====== Material for this task ======

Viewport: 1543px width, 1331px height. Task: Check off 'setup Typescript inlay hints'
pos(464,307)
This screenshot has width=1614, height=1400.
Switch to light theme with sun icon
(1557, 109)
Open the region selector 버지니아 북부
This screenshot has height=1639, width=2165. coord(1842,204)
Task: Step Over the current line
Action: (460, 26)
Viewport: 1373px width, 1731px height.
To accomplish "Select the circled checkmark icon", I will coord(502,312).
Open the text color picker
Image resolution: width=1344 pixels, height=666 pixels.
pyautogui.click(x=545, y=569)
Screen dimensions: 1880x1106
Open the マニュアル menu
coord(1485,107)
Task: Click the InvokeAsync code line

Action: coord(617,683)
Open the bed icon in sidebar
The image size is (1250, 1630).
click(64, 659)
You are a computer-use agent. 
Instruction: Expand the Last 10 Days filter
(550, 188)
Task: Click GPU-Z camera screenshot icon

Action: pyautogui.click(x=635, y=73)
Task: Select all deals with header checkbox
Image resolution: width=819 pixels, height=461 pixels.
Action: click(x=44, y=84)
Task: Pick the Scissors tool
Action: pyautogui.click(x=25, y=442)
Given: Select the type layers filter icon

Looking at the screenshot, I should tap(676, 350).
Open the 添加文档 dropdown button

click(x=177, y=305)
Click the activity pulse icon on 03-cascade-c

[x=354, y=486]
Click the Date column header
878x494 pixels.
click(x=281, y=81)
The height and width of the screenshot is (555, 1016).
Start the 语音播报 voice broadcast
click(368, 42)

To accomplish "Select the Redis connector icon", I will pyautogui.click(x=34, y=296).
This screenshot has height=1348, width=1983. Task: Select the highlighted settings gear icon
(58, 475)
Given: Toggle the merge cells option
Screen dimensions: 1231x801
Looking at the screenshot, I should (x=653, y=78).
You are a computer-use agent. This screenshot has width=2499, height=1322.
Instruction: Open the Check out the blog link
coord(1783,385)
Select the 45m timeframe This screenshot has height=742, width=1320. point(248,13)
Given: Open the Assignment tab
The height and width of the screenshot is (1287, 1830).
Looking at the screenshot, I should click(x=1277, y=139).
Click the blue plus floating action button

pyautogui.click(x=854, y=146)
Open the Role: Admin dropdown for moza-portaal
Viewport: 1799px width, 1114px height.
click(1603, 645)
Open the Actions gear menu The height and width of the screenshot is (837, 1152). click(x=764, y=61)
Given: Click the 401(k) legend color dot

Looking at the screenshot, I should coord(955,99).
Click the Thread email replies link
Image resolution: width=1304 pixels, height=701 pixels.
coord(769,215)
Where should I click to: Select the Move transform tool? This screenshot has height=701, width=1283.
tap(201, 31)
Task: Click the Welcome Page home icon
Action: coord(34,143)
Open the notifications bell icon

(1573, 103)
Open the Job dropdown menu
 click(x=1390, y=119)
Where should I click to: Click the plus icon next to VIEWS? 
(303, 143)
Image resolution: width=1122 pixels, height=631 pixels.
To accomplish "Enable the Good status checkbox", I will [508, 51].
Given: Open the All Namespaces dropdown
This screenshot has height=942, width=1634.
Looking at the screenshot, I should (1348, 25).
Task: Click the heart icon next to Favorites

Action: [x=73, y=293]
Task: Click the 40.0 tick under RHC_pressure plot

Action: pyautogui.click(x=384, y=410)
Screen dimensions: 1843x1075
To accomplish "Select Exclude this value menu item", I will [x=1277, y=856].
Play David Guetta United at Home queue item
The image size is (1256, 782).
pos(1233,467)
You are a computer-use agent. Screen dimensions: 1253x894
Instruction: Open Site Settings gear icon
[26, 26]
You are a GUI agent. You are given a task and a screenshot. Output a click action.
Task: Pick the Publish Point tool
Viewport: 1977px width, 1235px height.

======

● Task objective
Each line from the one containing "This screenshot has height=942, width=1634." through the final line of the listing above should be returned exactly; return nothing else.

● Result for this exercise
This screenshot has height=942, width=1634.
Looking at the screenshot, I should (1348, 25).
Task: Click the heart icon next to Favorites

Action: [x=73, y=293]
Task: Click the 40.0 tick under RHC_pressure plot

Action: pyautogui.click(x=384, y=410)
Screen dimensions: 1843x1075
To accomplish "Select Exclude this value menu item", I will [x=1277, y=856].
Play David Guetta United at Home queue item
The image size is (1256, 782).
pos(1233,467)
You are a computer-use agent. Screen dimensions: 1253x894
Instruction: Open Site Settings gear icon
[26, 26]
You are a GUI agent. You are given a task and a screenshot. Output a click action.
Task: Pick the Publish Point tool
Viewport: 1977px width, 1235px height.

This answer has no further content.